◆ Assignment ◆
Beneath this task are the entries; from the line with "The height and width of the screenshot is (1036, 1162)." through the last one, transcribe every line exactly and nothing else, skipping pictures.

◆ Data to use ◆
========

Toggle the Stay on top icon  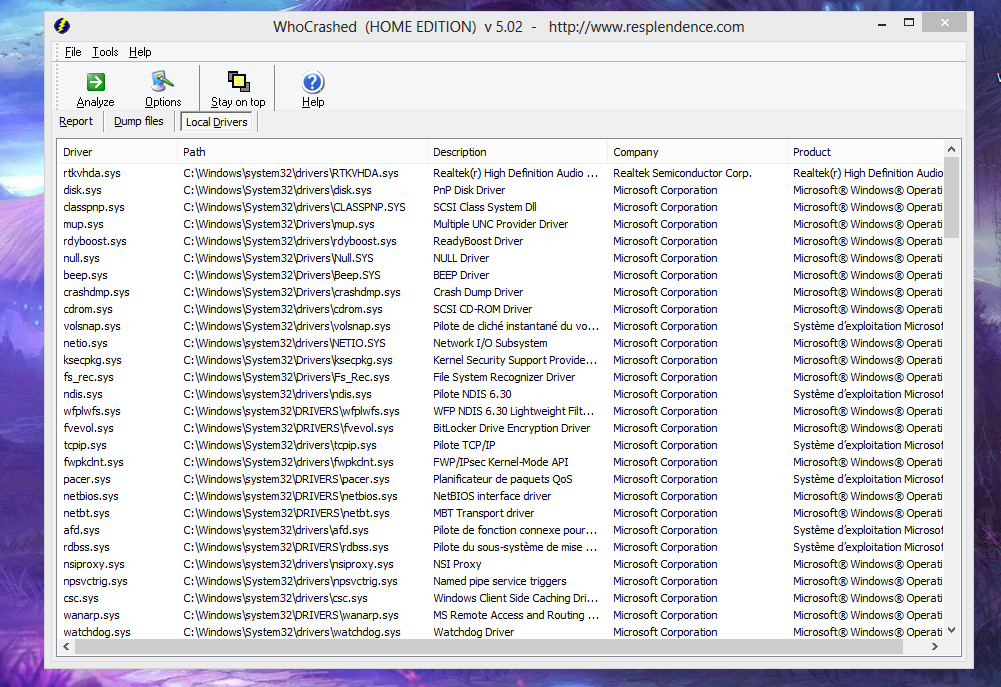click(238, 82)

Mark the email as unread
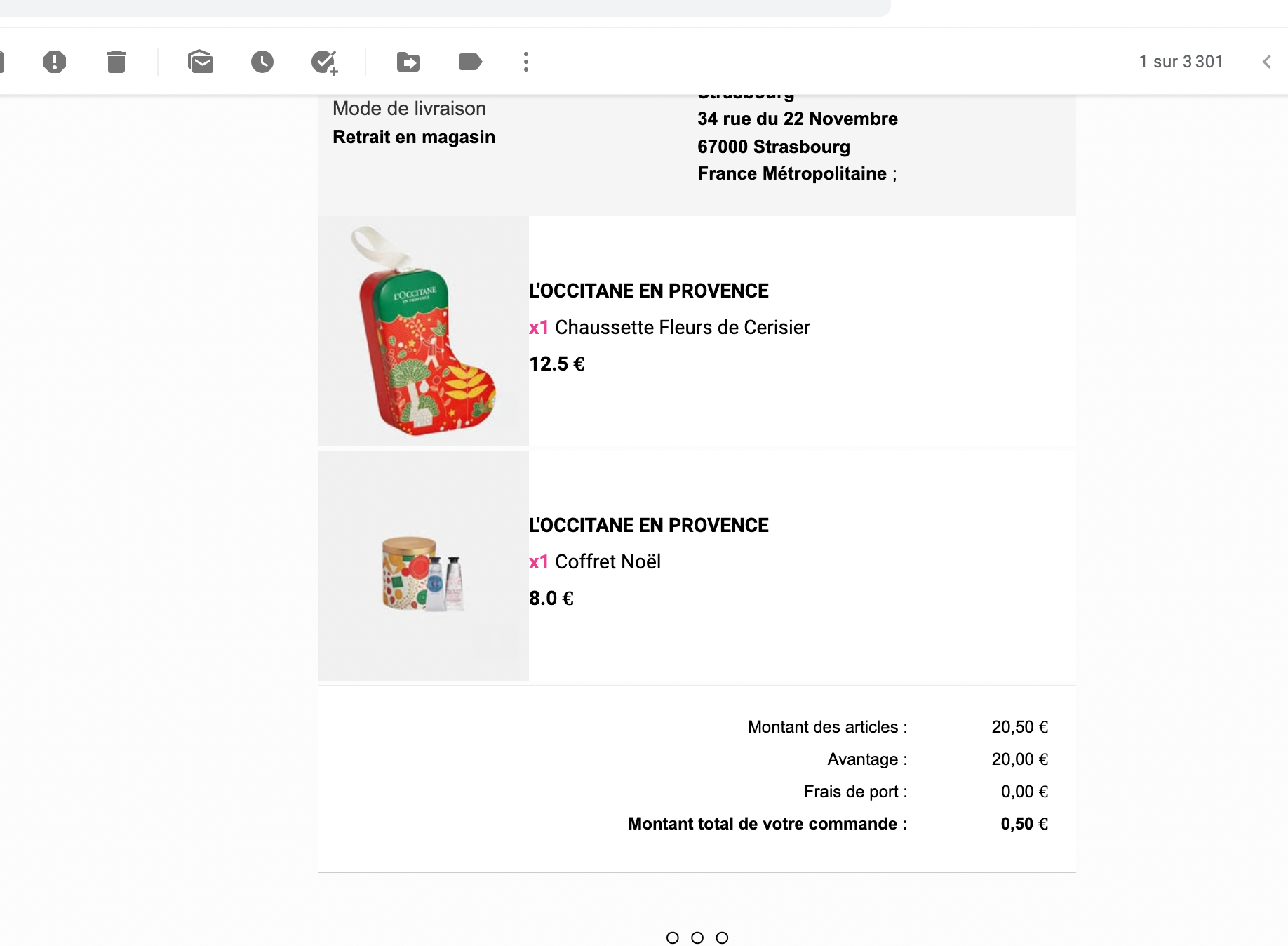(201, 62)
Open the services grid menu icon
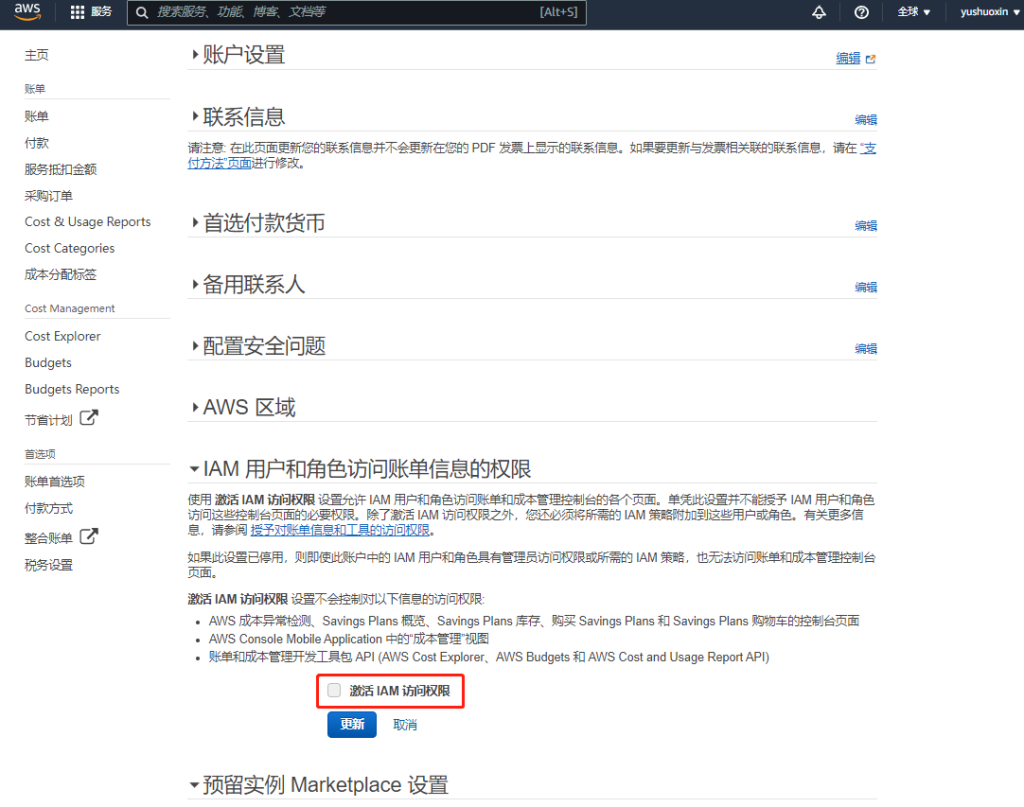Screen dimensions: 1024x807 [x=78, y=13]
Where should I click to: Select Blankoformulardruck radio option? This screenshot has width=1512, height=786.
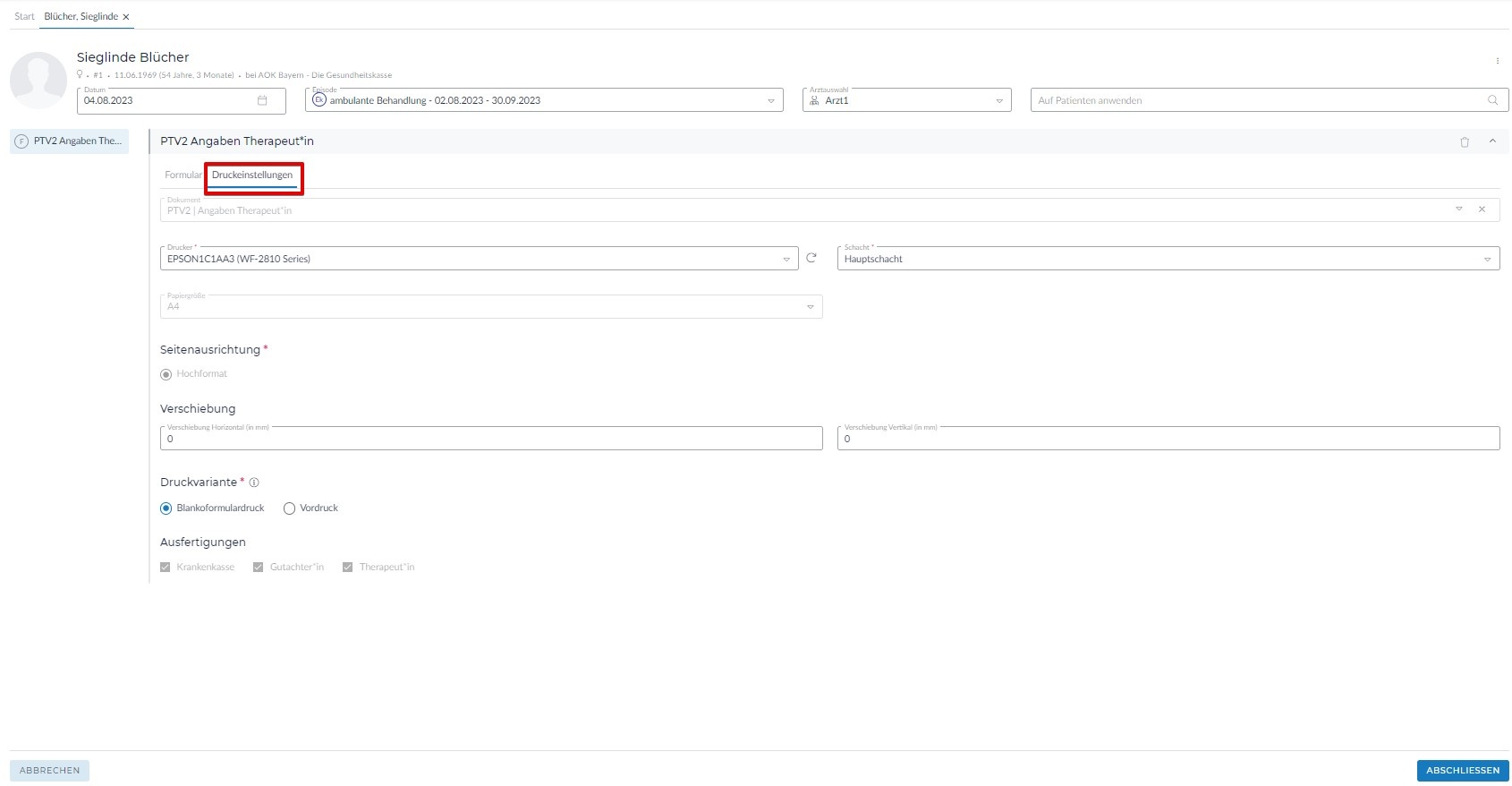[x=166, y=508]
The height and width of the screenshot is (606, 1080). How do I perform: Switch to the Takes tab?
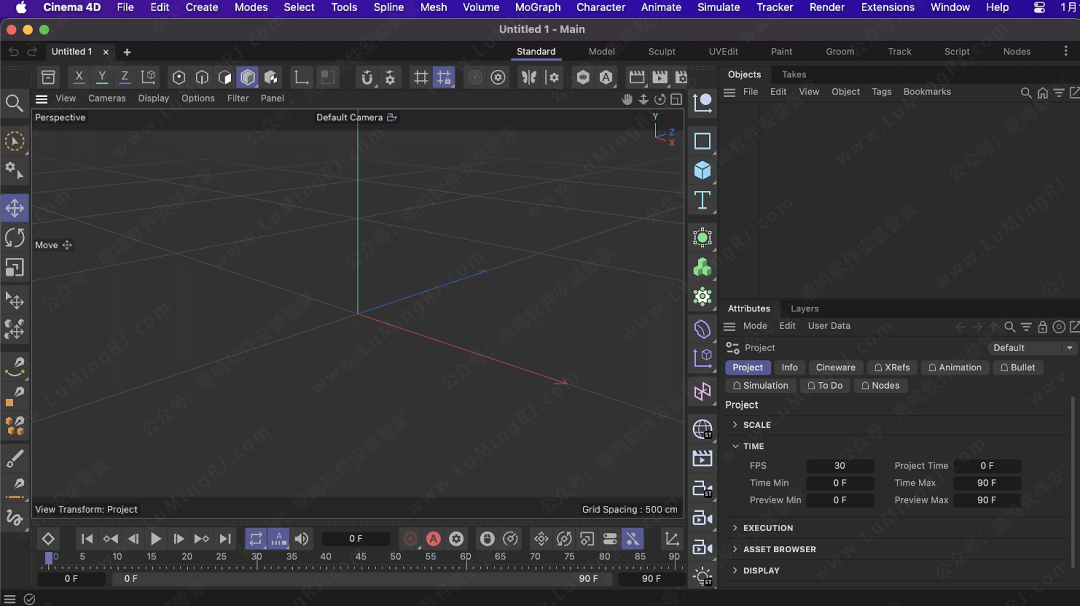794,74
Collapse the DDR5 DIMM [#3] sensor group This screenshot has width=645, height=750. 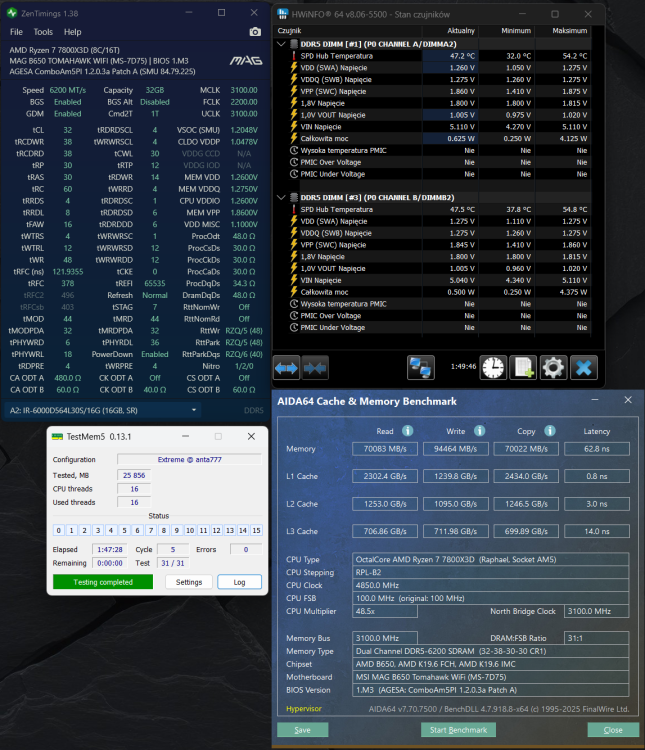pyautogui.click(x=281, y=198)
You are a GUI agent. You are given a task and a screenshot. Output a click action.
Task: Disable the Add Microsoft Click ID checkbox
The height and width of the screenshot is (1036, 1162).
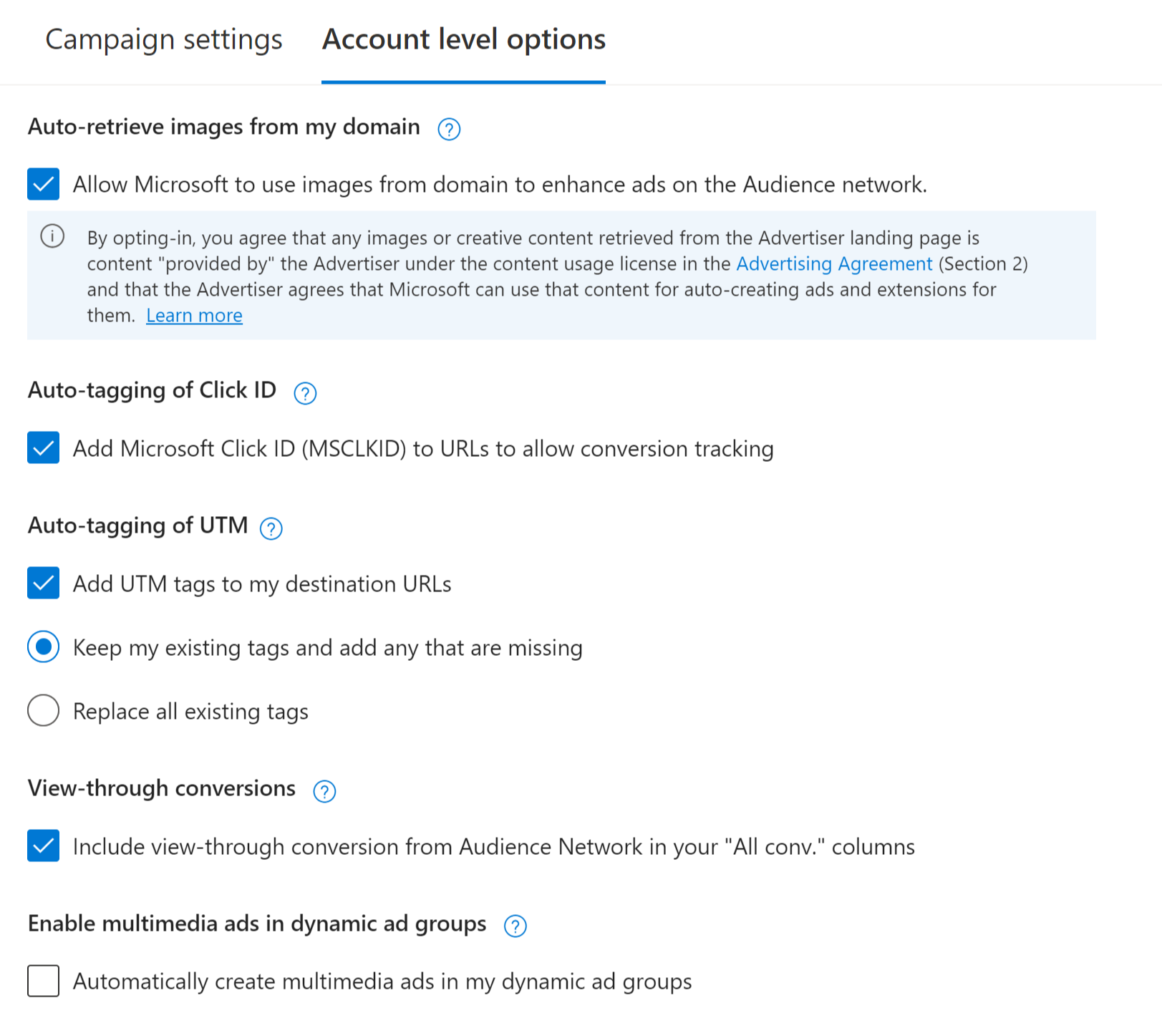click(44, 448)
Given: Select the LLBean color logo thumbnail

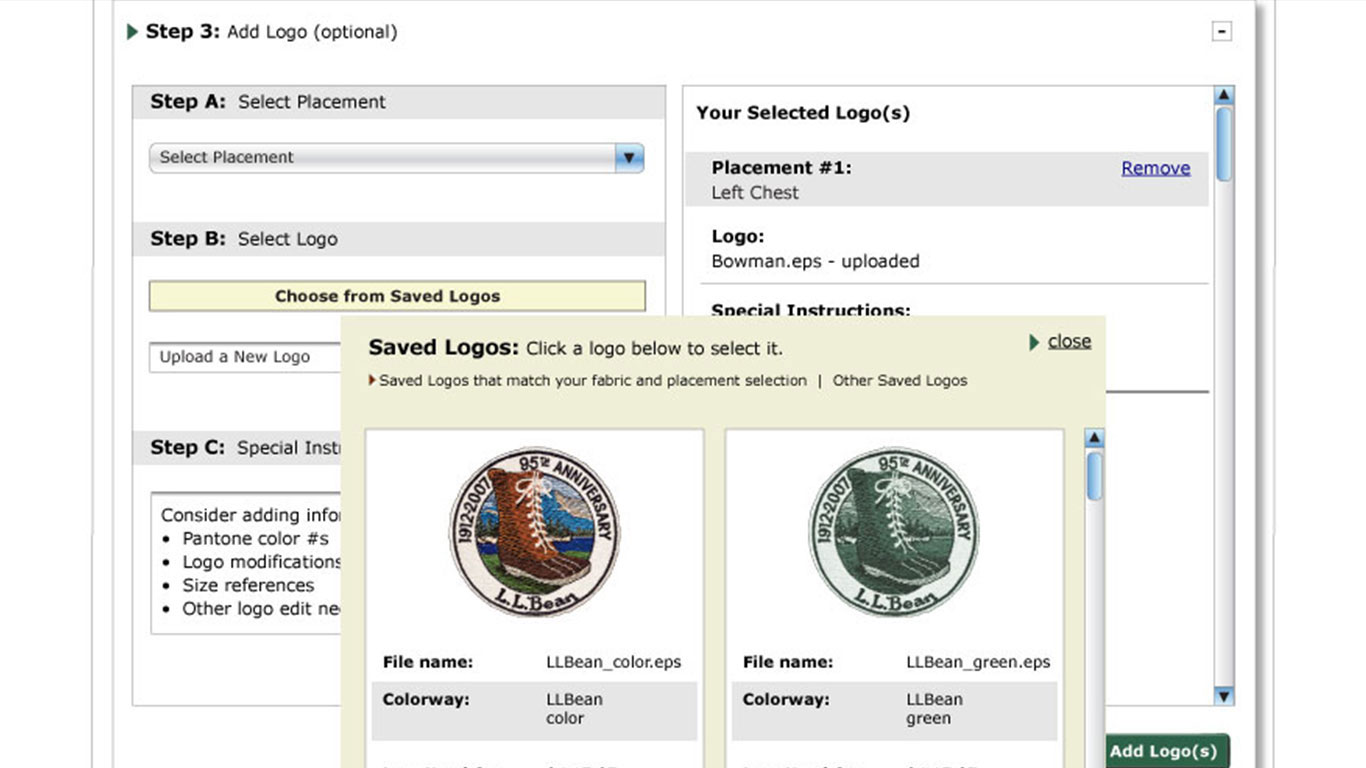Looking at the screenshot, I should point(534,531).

========

◆ Response to the task ◆
The height and width of the screenshot is (1036, 1162).
click(44, 448)
Given: Select the LLBean color logo thumbnail

Looking at the screenshot, I should point(534,531).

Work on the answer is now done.